Le propriétaire de l’immeuble au numéro 3 est Charles Jules Wehrle, directeur des Salines de Franche-Comté dont la direction commerciale se situait 20 avenue Carnot. En 1911, y réside un marchand de vins en gros Célestin Borey et son fils Emile. En 1918, l’immeuble est le siège de Pauteuil Frères marchand de bois et de charbon. En 1921 c’est un patron horloger : Louis Henri Pétolat qui avec son frère Georges et son beau-frère André Anguenot avait fondé en 1919 une entreprise dont le siège social est situé 7 avenue Denfert-Rochereau. En 1931 réside à ce numéro Marie Alfred Cantenot, directeur Général des Forges de Franche-Comté, composé de 22 établissements régionaux dont les Forges de Fraisans.
Côté pair, à l’angle avec la rue de la Mouillère, on peut noter grâce à la carte postale la présence au rez de chaussée d’un café épicerie, dès 1896, son nom demeura longtemps Café du Casino.

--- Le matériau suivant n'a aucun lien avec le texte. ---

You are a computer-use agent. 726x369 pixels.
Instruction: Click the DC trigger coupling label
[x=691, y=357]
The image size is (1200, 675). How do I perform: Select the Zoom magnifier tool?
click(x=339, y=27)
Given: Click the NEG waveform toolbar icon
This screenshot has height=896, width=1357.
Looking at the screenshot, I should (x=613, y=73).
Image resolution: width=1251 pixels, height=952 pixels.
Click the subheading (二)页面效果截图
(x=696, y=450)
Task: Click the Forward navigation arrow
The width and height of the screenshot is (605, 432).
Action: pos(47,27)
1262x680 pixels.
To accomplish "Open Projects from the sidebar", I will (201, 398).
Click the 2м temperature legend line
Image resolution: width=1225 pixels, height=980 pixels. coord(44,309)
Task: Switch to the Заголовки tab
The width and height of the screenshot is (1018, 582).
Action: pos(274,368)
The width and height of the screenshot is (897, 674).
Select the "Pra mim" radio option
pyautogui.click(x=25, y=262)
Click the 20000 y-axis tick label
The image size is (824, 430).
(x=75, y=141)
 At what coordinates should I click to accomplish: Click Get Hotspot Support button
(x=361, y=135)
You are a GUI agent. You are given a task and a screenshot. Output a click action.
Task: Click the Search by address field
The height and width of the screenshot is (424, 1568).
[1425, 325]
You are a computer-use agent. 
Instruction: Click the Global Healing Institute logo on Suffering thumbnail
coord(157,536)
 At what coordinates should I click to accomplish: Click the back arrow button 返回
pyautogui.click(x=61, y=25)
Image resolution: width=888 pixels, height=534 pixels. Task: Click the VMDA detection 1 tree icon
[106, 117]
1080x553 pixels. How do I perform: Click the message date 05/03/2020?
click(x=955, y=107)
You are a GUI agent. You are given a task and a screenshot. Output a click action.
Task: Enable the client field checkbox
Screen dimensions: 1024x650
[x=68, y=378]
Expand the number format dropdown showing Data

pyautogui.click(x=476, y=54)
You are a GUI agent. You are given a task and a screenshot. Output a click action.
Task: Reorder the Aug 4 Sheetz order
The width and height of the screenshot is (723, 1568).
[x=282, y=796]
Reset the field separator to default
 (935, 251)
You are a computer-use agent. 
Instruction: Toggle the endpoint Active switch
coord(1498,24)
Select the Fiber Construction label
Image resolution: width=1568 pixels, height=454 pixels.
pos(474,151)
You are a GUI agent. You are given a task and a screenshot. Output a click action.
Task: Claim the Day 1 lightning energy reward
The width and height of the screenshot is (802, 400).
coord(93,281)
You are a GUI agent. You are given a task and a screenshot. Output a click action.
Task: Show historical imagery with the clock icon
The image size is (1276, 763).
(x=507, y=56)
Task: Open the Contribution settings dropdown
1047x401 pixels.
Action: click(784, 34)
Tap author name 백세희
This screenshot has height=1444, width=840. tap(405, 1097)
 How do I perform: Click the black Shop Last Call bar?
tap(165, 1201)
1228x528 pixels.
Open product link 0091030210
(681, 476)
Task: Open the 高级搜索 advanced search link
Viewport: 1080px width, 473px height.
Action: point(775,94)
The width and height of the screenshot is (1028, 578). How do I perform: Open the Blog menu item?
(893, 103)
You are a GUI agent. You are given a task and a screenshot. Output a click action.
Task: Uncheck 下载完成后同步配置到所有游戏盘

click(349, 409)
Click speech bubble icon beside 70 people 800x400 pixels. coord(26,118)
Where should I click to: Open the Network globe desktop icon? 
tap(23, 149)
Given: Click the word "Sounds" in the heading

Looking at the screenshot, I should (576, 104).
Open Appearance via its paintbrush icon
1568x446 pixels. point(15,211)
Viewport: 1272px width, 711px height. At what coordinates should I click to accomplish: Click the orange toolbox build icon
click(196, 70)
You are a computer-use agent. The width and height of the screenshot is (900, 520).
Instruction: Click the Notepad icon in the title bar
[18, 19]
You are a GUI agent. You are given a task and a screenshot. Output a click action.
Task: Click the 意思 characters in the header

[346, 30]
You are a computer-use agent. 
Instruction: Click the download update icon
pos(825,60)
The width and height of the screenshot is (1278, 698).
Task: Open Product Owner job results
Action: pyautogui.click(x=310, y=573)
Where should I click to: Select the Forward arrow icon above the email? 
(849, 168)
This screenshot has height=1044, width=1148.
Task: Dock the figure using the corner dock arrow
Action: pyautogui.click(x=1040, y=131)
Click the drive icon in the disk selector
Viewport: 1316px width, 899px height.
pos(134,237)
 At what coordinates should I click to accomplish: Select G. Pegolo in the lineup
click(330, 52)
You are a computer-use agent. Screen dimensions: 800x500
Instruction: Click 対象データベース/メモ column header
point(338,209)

A l’étage, un dentiste, en 1911 Charles Edouard Goupil des Pallières, beau-père de l’architecte Fernand Fuchs, lui-même propriétaire d’une partie de l’immeuble. Est aussi recensé ici le célèbre horloger Louis Leroy. Descendant d’une famille d’horlogers, fournisseurs de la famille impériale française à partir de 1805 puis de nombreuses têtes couronnées au cours du siècle. L’entreprise créa la montre restée la plus compliquée du monde pendant près d’un siècle (1900-1989)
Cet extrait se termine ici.